Monstrous hammer units, if one of these hits in ideal circumstances it can blow out an elite regiment by itself. They’re not particularly durable for their cost – think of it as being three stands of Household Knights for the cost of 5 stands of Household Knights. 

Talos

This is the monstrous anvil, who is going to be Defense 4 and Fearless Resolve 4 against most threats. His big selling point used to be his resistance to Lethal Demise and Aura of Death, but both of those rules are shadows of their former selves so the Talos is a little bit of a prestige unit – viable while not being optimal or tempting. Definitely worth taking at least one in a monster heavy list for his synergy buffs.

Will absolutely die if he gets flanked. His defense drops incredibly sharply without the shield and when rerolling resolve.

Clockwork Hoplites

Very good, if very expensive anvil units. Because they’re Mainstay, have a minimum-unit discount, and are good enough without being buffed by a spell I lean more towards multiple independent blocks of three rather than big deathstars. Clocklites can be the backbone of an entire army, especially if Carrier of the Godflesh turns them all medium – just pair them with your hammer of choice.

Sacred Band

Premium heavy infantry who also bring the faction’s only healing, the Sacred Band are a unit you can absolutely build around. Have several small units of Sacred Band supporting larger blocks of Phalangites or Agema, and as the Medium units take wounds from the initial exchange the Sacred Band deploys to the table and starts healing them as they maneuver into position. With a 12 inch march and 12 inch range on Molon Labe the Sacred Band can deploy and heal three wounds anywhere on your half of the table on the turn they arrive. 

Healing is a really powerful capability to have because of how much it can throw a grinding, attritional fight between low-attack high-defense opponents. It’s not as much use against damage spike armies, but if you can slow down the pace of the game – especially by combining it with objective denial abilities like the Oracle’s spear – then it can really start to count.

Minotaur Thyreans

The most glass of all hammers, the Thyreans are defense two and resolve three and will absolutely push in the face of anything they hit. Tenacious is nice for taking the edge off unserious ranged firepower, but anything more than that will shatter their jaws. The flipside is that if they hit anything it is going away. 

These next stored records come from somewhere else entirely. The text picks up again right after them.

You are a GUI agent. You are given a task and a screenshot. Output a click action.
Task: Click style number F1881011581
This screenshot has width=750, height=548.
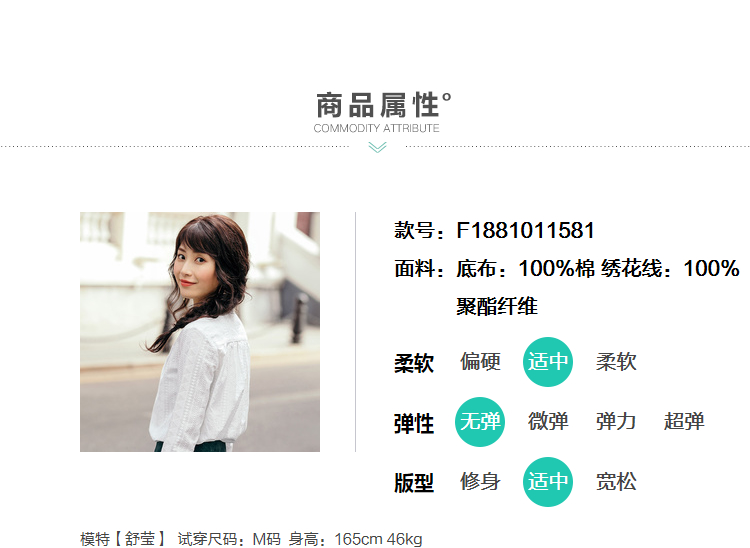point(525,230)
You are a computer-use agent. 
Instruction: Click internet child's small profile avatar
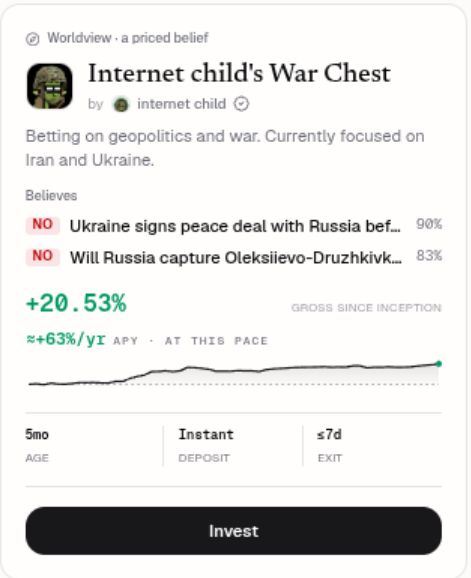[121, 105]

Thyreans, more than any other City States unit, feel like extremely punishing units in both senses of the word, and you should only play them if you are skilled and experienced with the faction and have a battleplan for how they get into combat without dying. If you try to send them in alone and unsupported they will not accomplish their mission.

Example List

=== The Last Argument of Kings === The Lion [2000/2000]

The City States == (Warlord) Polemarch [130]: Primodynamic Globe, Combined Arms Drills

  • Sacred Band (3) [190]:
  • Agema (5) [270]: Sacred Band Veterans

== Ipparchos [160]: Blades of Eakides, Expert Scouts

  • Companion Cavalry (6) [260]:
  • War Chariots (Flogobollon//Skorpios) (2) [260]: Skorpios

== Polemarch [90]:

  • Agema (5) [270]: Sacred Band Veterans
  • Sacred Band (3) [190]:
    • Thorakites (4) [180]: Minotaur Thyrean Auxiliary

This is a very simple take on a City States army maximizing the internal synergy between Agema and the Sacred Band. The secondary Polemarch lives in the Thorakites unit and exists to power a high resolve, highly dangerous scoring unit up the table early. The large unit of cavalry can put out a comical number of Impact hits even on a march-charge, the war chariots provide pressure, and the Sacred Band arrive at exactly the right moment to start healing.

This list is fast and dangerous, but it’s got a glass jaw. It’ll crumple under a counterpunch so if you’re a newer player focus hard on not overextending and forcing your opponent to come to you. With chariots, healing and early scoring time is generally on your side.